_Task goal_
Please write out every entry below, word for word.

_Task input_
.....
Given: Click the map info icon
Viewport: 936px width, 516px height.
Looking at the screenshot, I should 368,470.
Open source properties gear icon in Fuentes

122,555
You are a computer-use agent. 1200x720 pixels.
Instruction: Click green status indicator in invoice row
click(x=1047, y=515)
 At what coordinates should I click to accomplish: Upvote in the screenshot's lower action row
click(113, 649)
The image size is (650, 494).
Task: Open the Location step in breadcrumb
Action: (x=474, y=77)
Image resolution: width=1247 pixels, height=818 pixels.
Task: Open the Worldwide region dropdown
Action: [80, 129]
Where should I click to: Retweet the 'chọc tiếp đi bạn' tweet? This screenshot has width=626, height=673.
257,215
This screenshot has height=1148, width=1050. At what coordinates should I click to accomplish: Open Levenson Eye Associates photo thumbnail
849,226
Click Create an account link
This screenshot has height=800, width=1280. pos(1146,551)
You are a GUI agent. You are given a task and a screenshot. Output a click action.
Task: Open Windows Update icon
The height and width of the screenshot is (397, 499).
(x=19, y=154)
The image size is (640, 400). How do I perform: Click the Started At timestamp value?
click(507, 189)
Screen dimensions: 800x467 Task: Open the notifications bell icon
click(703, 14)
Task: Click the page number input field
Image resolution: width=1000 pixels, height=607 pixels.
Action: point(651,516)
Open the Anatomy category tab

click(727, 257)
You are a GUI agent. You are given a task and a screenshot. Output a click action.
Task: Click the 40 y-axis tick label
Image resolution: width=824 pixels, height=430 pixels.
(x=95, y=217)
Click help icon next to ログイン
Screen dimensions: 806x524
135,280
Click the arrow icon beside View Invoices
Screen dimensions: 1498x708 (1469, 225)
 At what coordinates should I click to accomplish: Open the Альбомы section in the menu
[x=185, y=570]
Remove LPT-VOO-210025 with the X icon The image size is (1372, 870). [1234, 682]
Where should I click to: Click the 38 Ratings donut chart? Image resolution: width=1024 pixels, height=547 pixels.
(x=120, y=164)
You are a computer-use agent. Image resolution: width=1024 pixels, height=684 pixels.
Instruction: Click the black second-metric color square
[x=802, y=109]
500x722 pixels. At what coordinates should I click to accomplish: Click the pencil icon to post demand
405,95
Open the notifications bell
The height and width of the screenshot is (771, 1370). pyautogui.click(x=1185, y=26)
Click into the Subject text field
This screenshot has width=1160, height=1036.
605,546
.....
_The answer_
Given: Click the map info icon
Viewport: 936px width, 516px height.
Looking at the screenshot, I should 368,470.
Open source properties gear icon in Fuentes

122,555
You are a computer-use agent. 1200x720 pixels.
Instruction: Click green status indicator in invoice row
click(x=1047, y=515)
 At what coordinates should I click to accomplish: Upvote in the screenshot's lower action row
click(113, 649)
The image size is (650, 494).
Task: Open the Location step in breadcrumb
Action: (x=474, y=77)
Image resolution: width=1247 pixels, height=818 pixels.
Task: Open the Worldwide region dropdown
Action: [80, 129]
Where should I click to: Retweet the 'chọc tiếp đi bạn' tweet? This screenshot has width=626, height=673.
257,215
This screenshot has height=1148, width=1050. At what coordinates should I click to accomplish: Open Levenson Eye Associates photo thumbnail
849,226
Click Create an account link
This screenshot has height=800, width=1280. pos(1146,551)
You are a GUI agent. You are given a task and a screenshot. Output a click action.
Task: Open Windows Update icon
The height and width of the screenshot is (397, 499).
(x=19, y=154)
The image size is (640, 400). How do I perform: Click the Started At timestamp value?
click(507, 189)
Screen dimensions: 800x467 Task: Open the notifications bell icon
click(703, 14)
Task: Click the page number input field
Image resolution: width=1000 pixels, height=607 pixels.
Action: point(651,516)
Open the Anatomy category tab

click(727, 257)
You are a GUI agent. You are given a task and a screenshot. Output a click action.
Task: Click the 40 y-axis tick label
Image resolution: width=824 pixels, height=430 pixels.
(x=95, y=217)
Click help icon next to ログイン
Screen dimensions: 806x524
135,280
Click the arrow icon beside View Invoices
Screen dimensions: 1498x708 (1469, 225)
 At what coordinates should I click to accomplish: Open the Альбомы section in the menu
[x=185, y=570]
Remove LPT-VOO-210025 with the X icon The image size is (1372, 870). [1234, 682]
Where should I click to: Click the 38 Ratings donut chart? Image resolution: width=1024 pixels, height=547 pixels.
(x=120, y=164)
You are a computer-use agent. Image resolution: width=1024 pixels, height=684 pixels.
Instruction: Click the black second-metric color square
[x=802, y=109]
500x722 pixels. At what coordinates should I click to accomplish: Click the pencil icon to post demand
405,95
Open the notifications bell
The height and width of the screenshot is (771, 1370). pyautogui.click(x=1185, y=26)
Click into the Subject text field
This screenshot has width=1160, height=1036.
605,546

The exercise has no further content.